Los Angeles City Controller Ron Galperin on Aug. 12 released an online data story showing how $1.28 billion in federal American Rescue Plan funds allocated to the city of Los Angeles will be used to meet the revenue challenges posed by the COVID-19 pandemic.
“How the American Rescue Plan Is Impacting L.A.” breaks down how ARP funds will be used to pay for local public services and initiatives, and it includes graphs, diagrams and interactive charts illustrating the magnitude of the city’s unexpected revenue difficulties.
“When the pandemic hit, the city’s revenue projections suddenly changed, putting essential public services at risk,” Galperin said. “The infusion of federal American Rescue Plan dollars allows Los Angeles and local governments across the nation to maintain these services and concentrate on a more equitable recovery.”

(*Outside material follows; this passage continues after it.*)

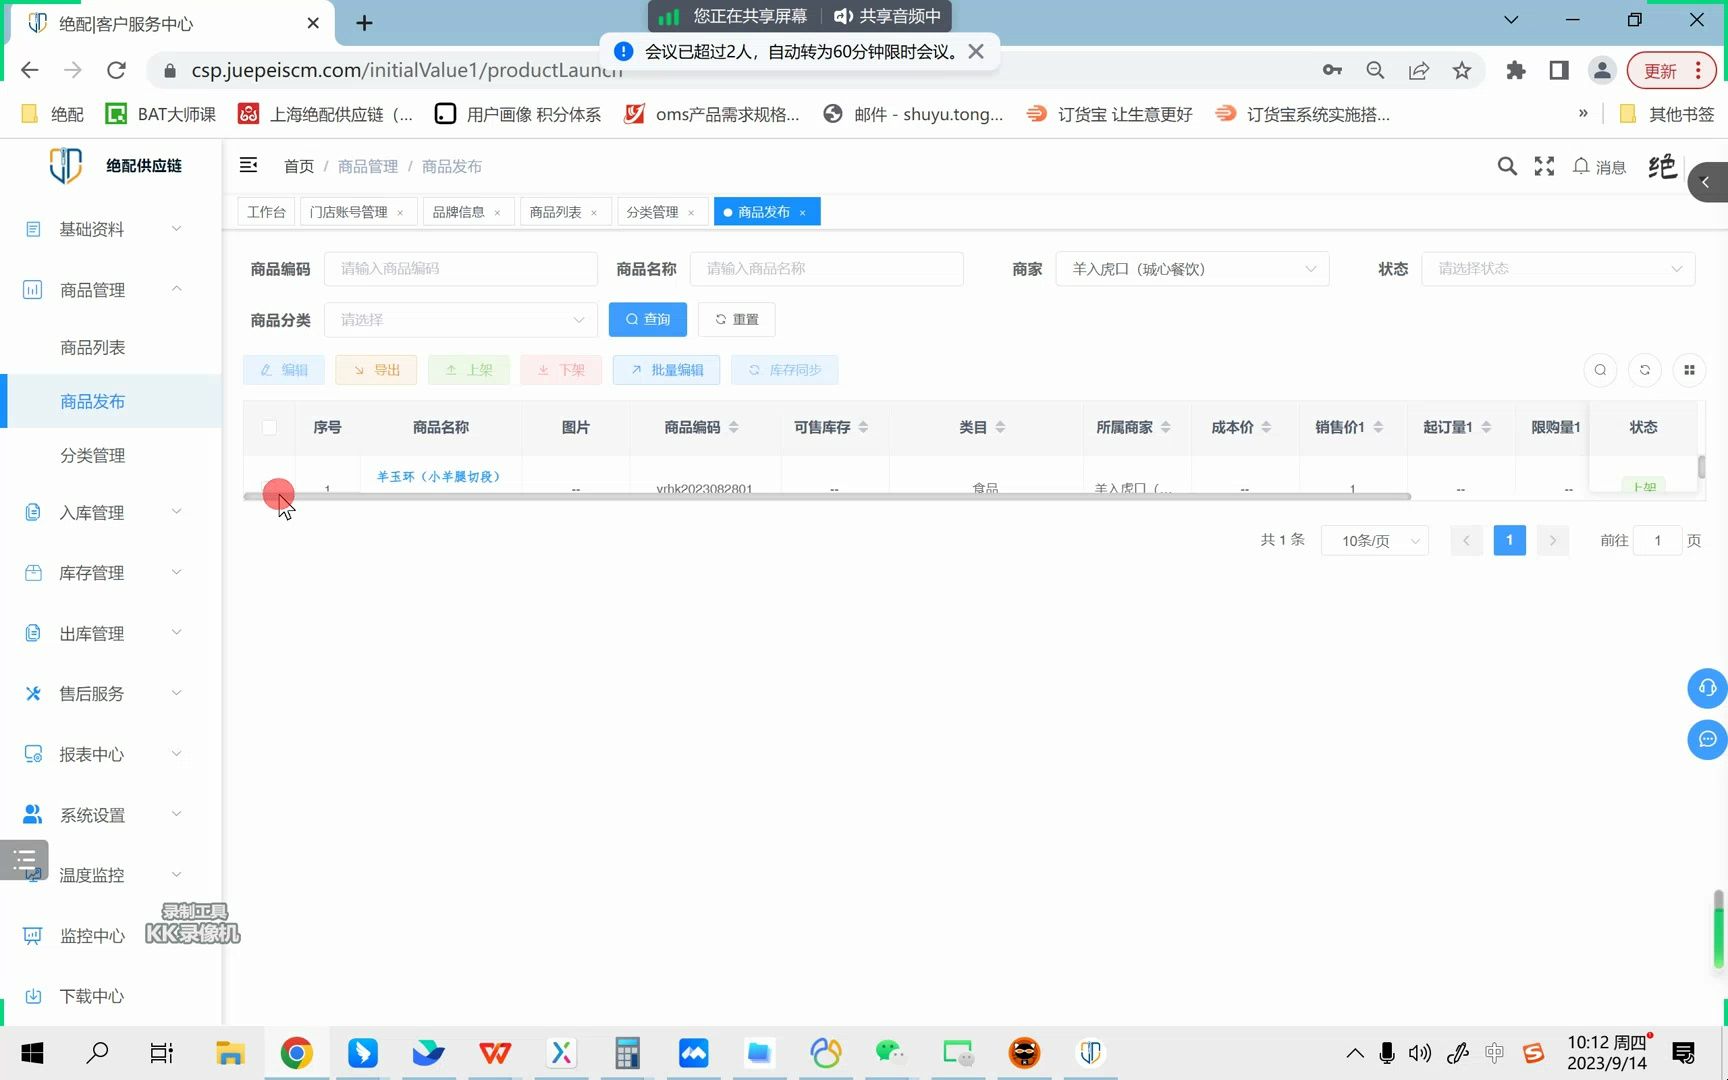Open the 状态 status dropdown
Image resolution: width=1728 pixels, height=1080 pixels.
1557,268
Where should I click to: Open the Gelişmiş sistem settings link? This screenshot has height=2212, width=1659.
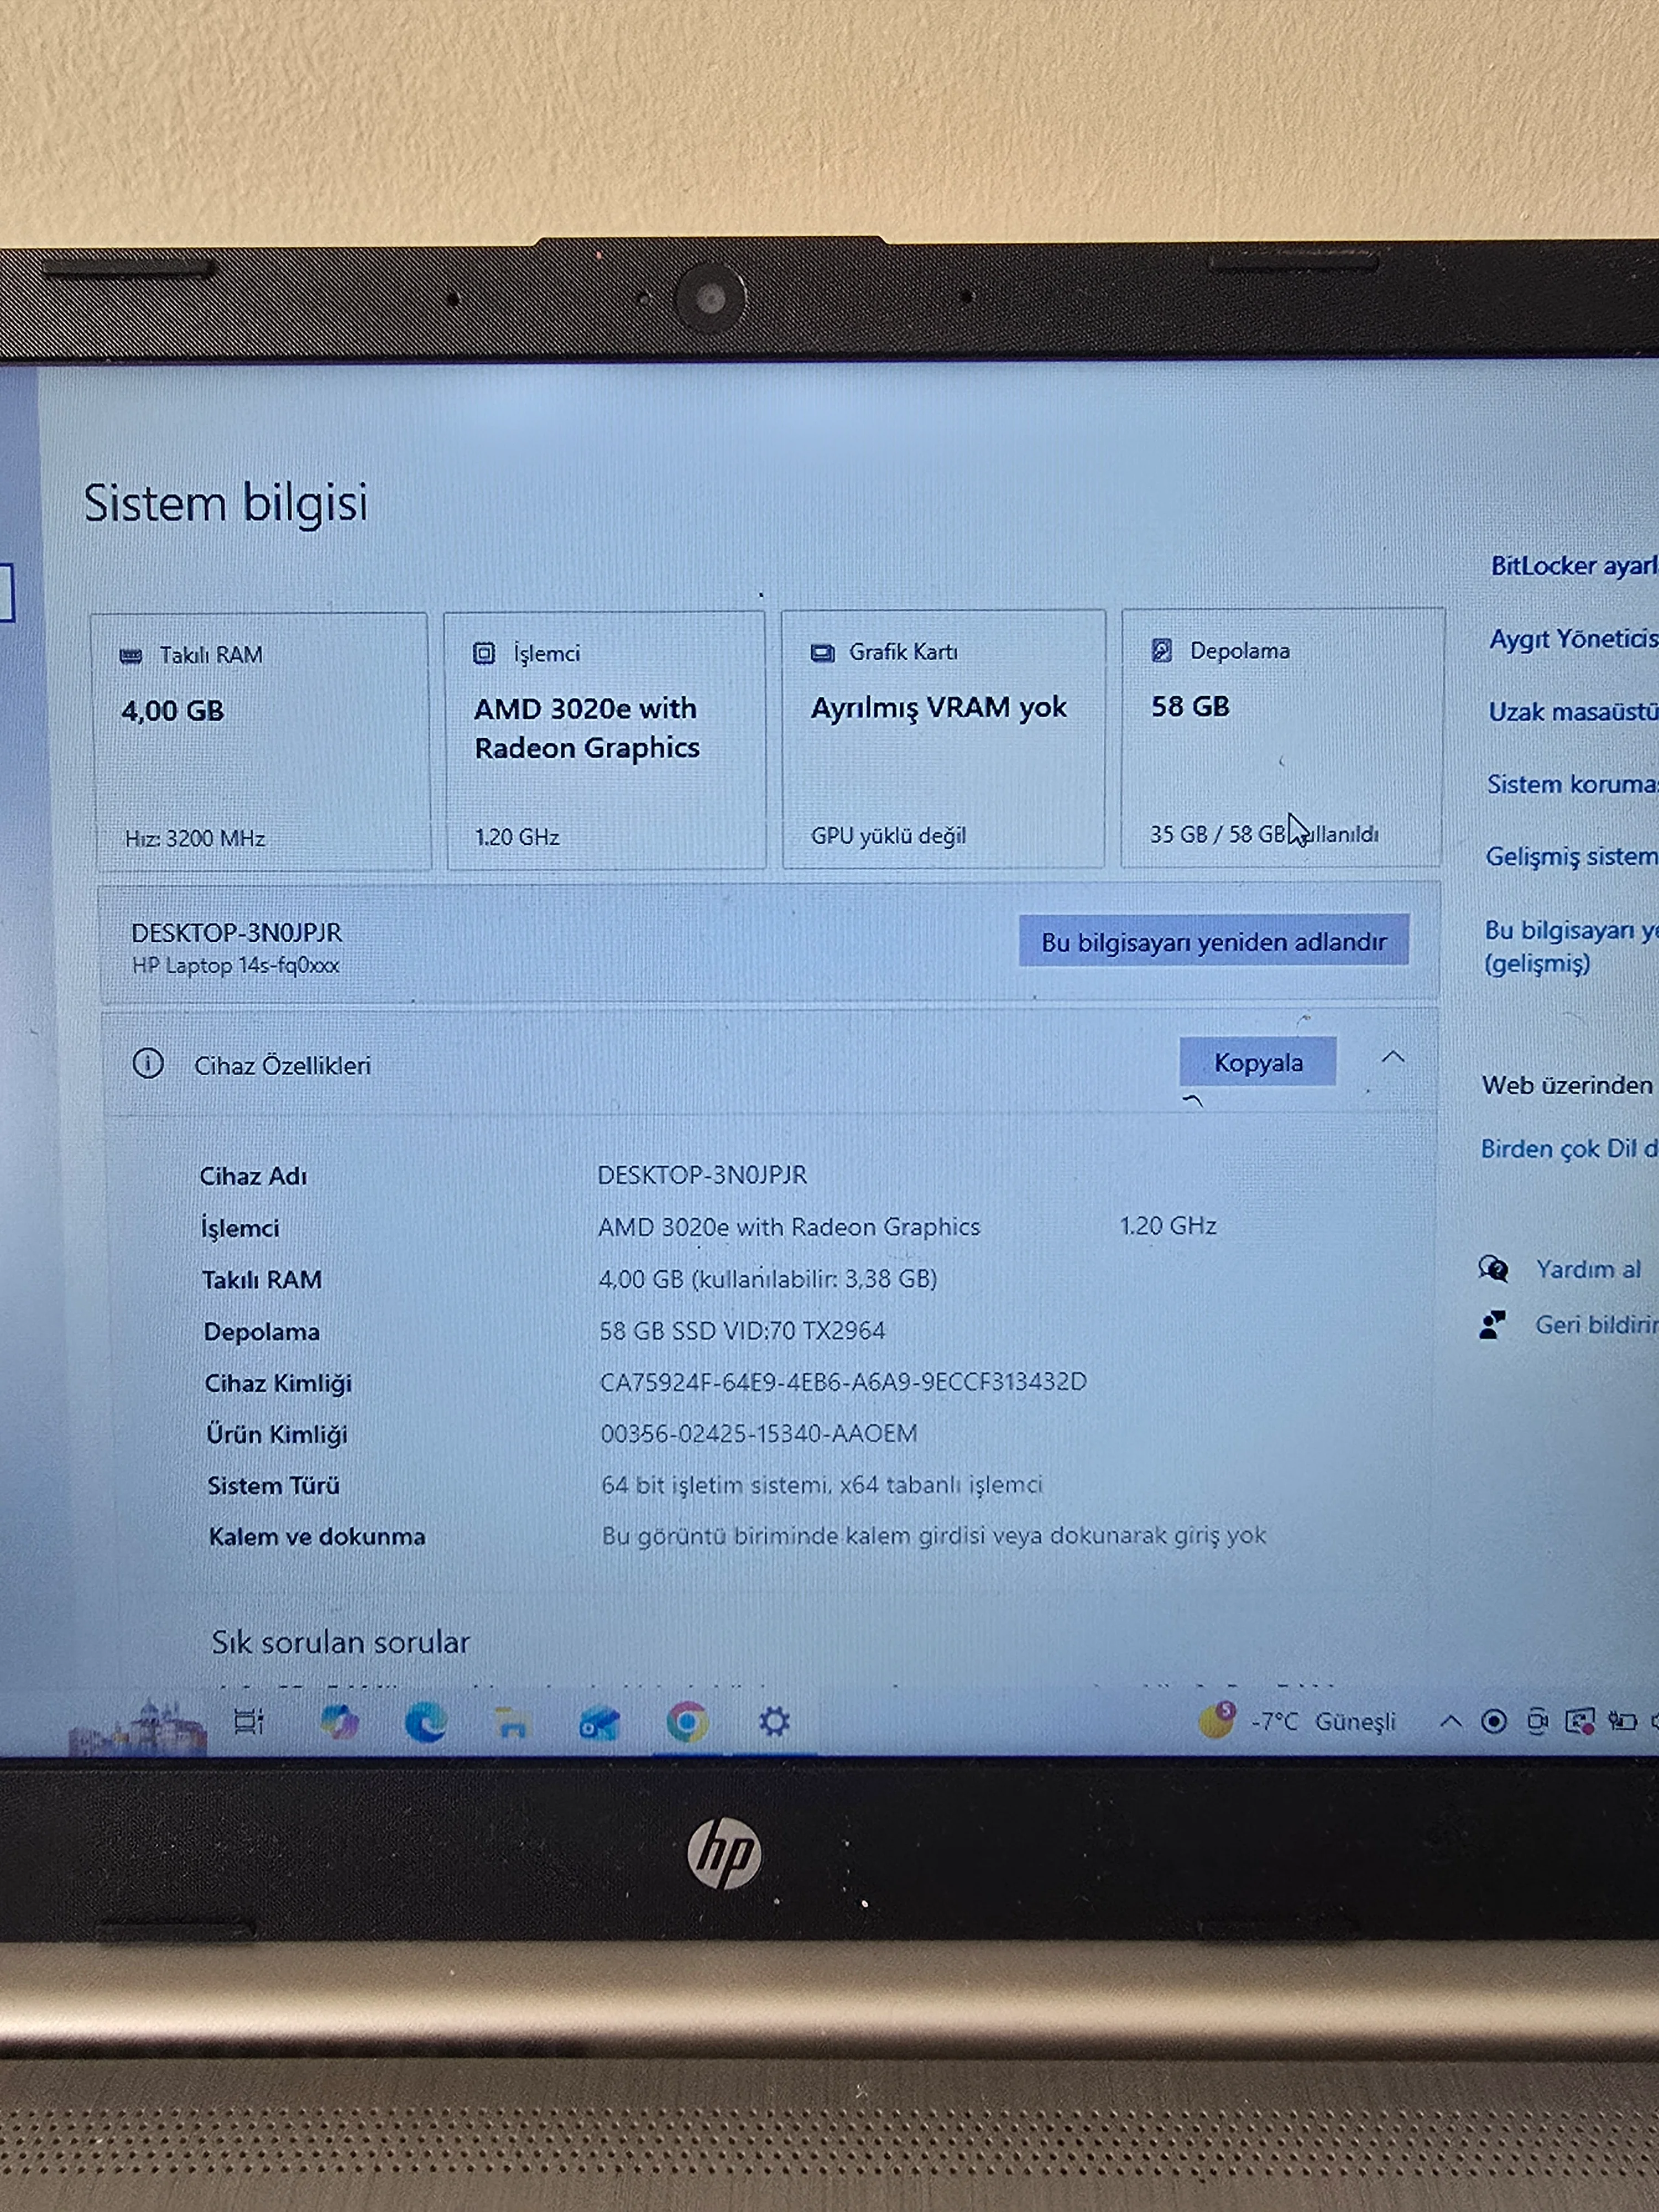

Los Angeles was projecting another year of revenue growth, but once COVID-19 hit, overall revenue projections declined. Approved by Congress and signed into law by President Joe Biden on March 11, the ARP provided $1.9 trillion in much-needed support to individuals, families and state and local governments throughout the U.S. The state of California, L.A. County and the city of Los Angeles are all receiving ARP funds, with the city slated to get a total of $1.28 billion over the course of a year — $640 million in May 2021 and the remainder in May 2022.
The city will use the funding for programs to alleviate homelessness ($181 million); prevention, services, shelter programs, support and clean-ups ($136 million); domestic violence shelter expansion and a human trafficking shelter pilot program ($4 million); neighborhood service enhancements ($30 million); justice and equitable neighborhoods investments ($133 million); alleys and pedestrian safety improvements ($15 million); tree planting ($2 million); and COVID-19 response and recovery ($40 million).